Fed up with taxation as we know it, some prominent Americans are planning a little tea party Tuesday morning in--where else?--Boston Harbor.
Not an original idea, perhaps, but, hey, it worked the first time.
This time, protesters will be dumping not Ceylon and Darjeeling but the federal income tax code--thousands and thousands of pages--inside a tea chest. (In the interests of the environment, it will be hauled back up by rope.)
The dumpers, Republican Reps. Dan Schaefer of Colorado and Billy Tauzin of Louisiana, will then hurry back to Washington to introduce a bill to abolish the Internal Revenue Service, repeal the federal income tax and replace it with a 15% national retail sales tax.
About the time the tea party starts, San Franciscan Robert Barber, 51, a self-described "philoeconopolist" (one who examines political, social and economic aspects of taxation) plans to set off by car from Sacramento on his coast-to-coast 1997 Abolish Income Taxes Tour.
En route to Washington--where on Sept. 30 he intends to mount the steps of the Capitol with his message--Barber will stop at 48 state capitals. The semiretired computer consultant is a man on a mission: "Nobody wants to pay taxes, but nobody wants to get out there and do a Patrick Henry, except for me."
He has no stirring slogan such as "Give me liberty or give me death." But he has his "Abolish income taxes" T-shirts. And his passion.
Every April, in the tradition of the patriots who, fortified by rum and applejack, boarded those ships in Boston in 1773, some Americans delight in telling the IRS what it can do with its code.
Armchair activists are exchanging tax chat at Internet sites such as the Tax Channel. Using monikers such as TAXMDRY, they ask: "Did we tell the king to take a hike so we could do worse things to ourselves?"
They share slogans--"Just Say No to the IRS," "Honk If You Hate the IRS"--and even accountant jokes: "Did you ever hear a child say he wanted to grow up to be an accountant?"

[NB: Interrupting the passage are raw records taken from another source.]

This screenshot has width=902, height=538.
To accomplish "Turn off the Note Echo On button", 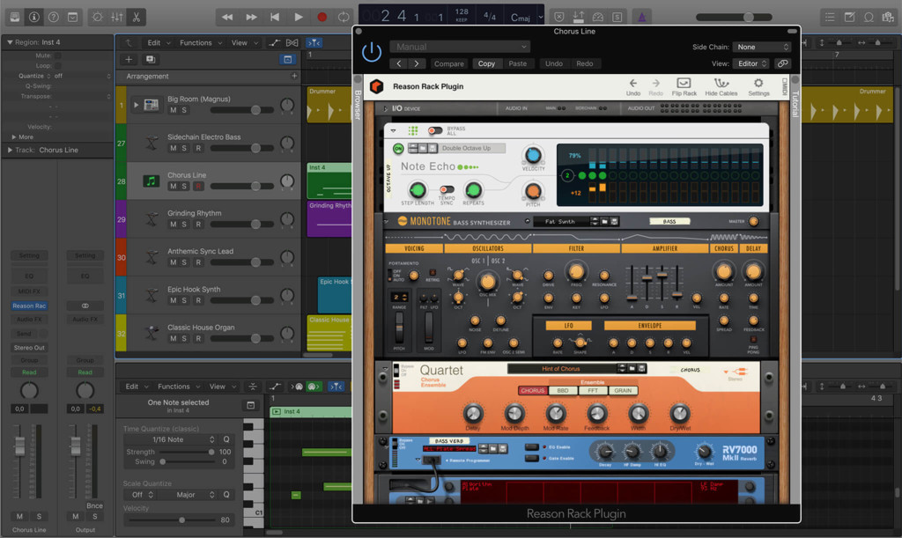I will click(398, 149).
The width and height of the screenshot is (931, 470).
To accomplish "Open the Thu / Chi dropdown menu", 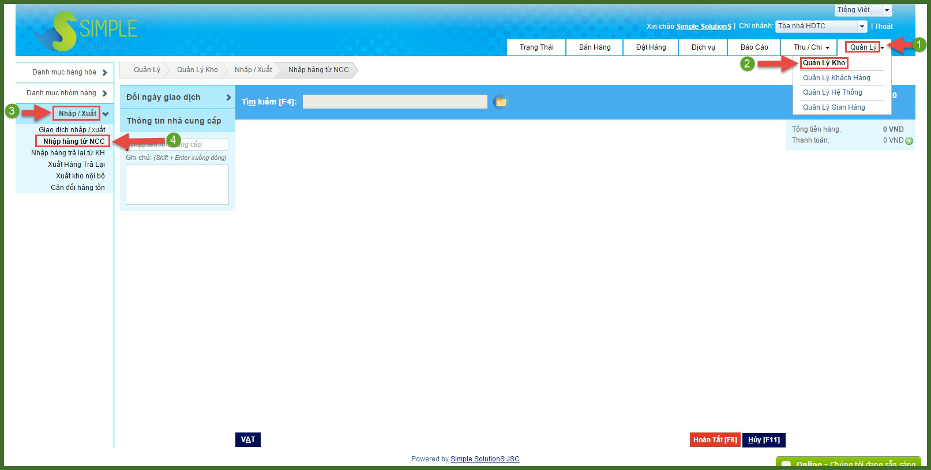I will tap(810, 47).
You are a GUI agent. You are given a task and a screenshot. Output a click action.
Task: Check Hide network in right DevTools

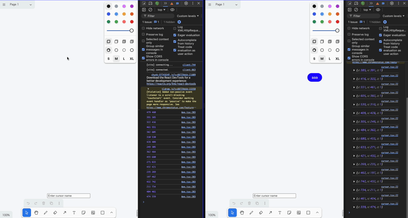pos(349,28)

Some have imaginative, if not practical, ideas. One such: The government should decide how much it needs, then send every citizen an equal bill. Because many couldn't afford to pay, the theory goes, Uncle Sam would have to tighten his belt.
New Jersey college professor Murray Sabrin and his Alliance for a Tax Free America would just phase out Social Security, Medicare and welfare by 2000.

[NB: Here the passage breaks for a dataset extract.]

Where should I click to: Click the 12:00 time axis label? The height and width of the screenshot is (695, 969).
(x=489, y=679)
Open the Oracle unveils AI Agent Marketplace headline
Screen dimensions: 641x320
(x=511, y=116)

Some protest with flair, parading in Revolutionary garb. Others just quietly refuse to pay, some taking a stand against war or government excesses or environmental neglect.
IRS spokesman Henry Holmes estimates that 6 million Americans fail to file each year, but, "We are able to put a large dent in that number through our collection actions."

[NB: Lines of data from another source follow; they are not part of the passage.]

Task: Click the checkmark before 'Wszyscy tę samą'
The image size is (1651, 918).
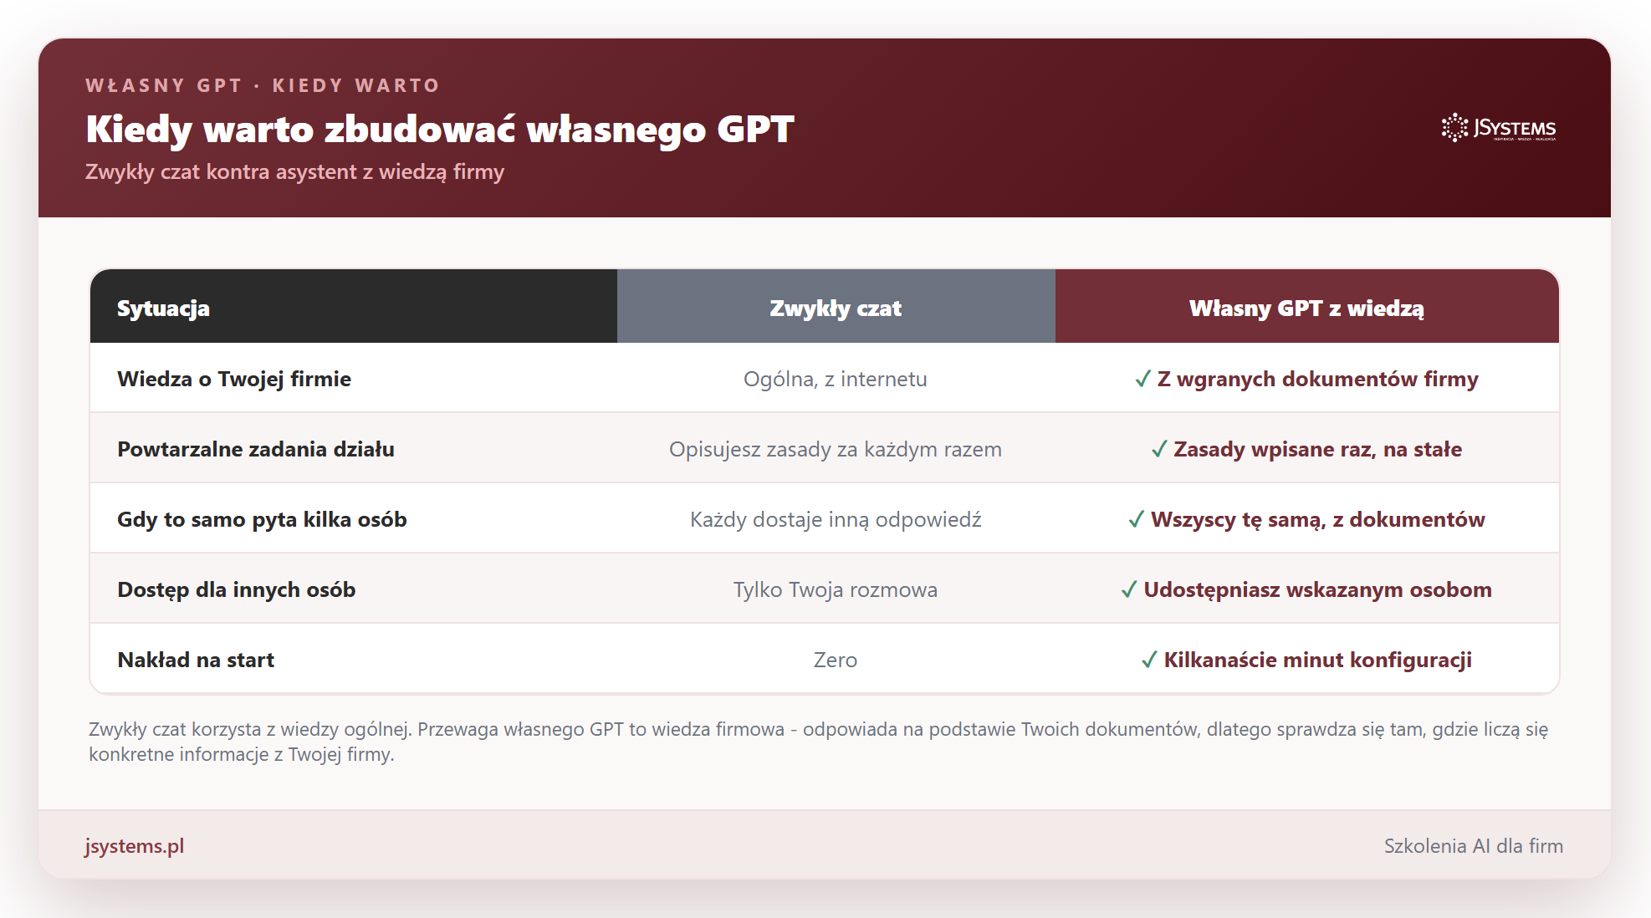Action: click(x=1136, y=520)
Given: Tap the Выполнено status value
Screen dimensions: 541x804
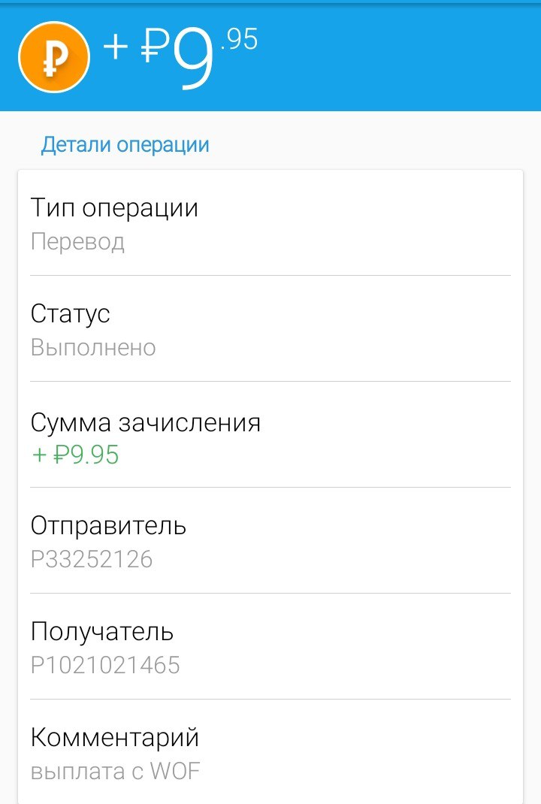Looking at the screenshot, I should [93, 348].
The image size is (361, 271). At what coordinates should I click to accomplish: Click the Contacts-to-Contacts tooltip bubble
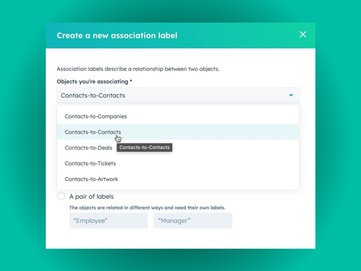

Non-filers include Lynne Meredith of Huntington Beach, who contends that the income tax is illegal. She says she has never paid and has "never gotten so much as a phone call from the IRS."
Meredith, who drives a Corvette Stingray bearing TAXREBEL plates, has written two books on how to best the IRS--"Vultures in Eagle's Clothing" and "How to Cook a Vulture." The publisher is We the People, which operates out of a posh Huntington Beach high-rise and, she says, will soon file as a political party. "They're actually going to run me for president in the year 2000" on a platform including repeal of the Internal Revenue Act.
Meredith, a self-taught tax scholar, gives pricey seminars explaining that there is no mandatory graduated income--"It would be unconstitutional"--and how most people can "volunteer out" of the system.
The crux of her argument? That while the 16th Amendment, ratified in 1913, authorized Congress to collect taxes on income, income does not include compensation in the private sector because the right to labor is a fundamental right, and fundamental rights cannot be taxed. Further, she says, the 16th authorizes only indirect taxes such as duties and excise taxes, not direct taxes on personal assets unless such taxes are equally apportioned.
San Francisco tax attorney Fred Daily says he has heard it all in 29 years of practice. "Even if every argument she makes is true and valid, it's not worth its salt until a federal court buys it."
Daily, author of "Stand Up to the IRS," a guide to fighting back legally, adds, "Believe me, if it were possible not to pay income taxes, I would be the first one in line." But, he says, highly intelligent people buy into such theories. "It's not just a bunch of Freemen farmers."
Meredith, who says she is a patriot and would pay legal taxes, bristles at being lumped in with groups such as the Freemen or the now-defunct California-based Pilot Connection Society, which made millions selling tax evasion kits until its leaders were jailed for tax evasion and mail fraud. "We definitely don't promote anarchy," she says. "No one here even owns a can of Mace."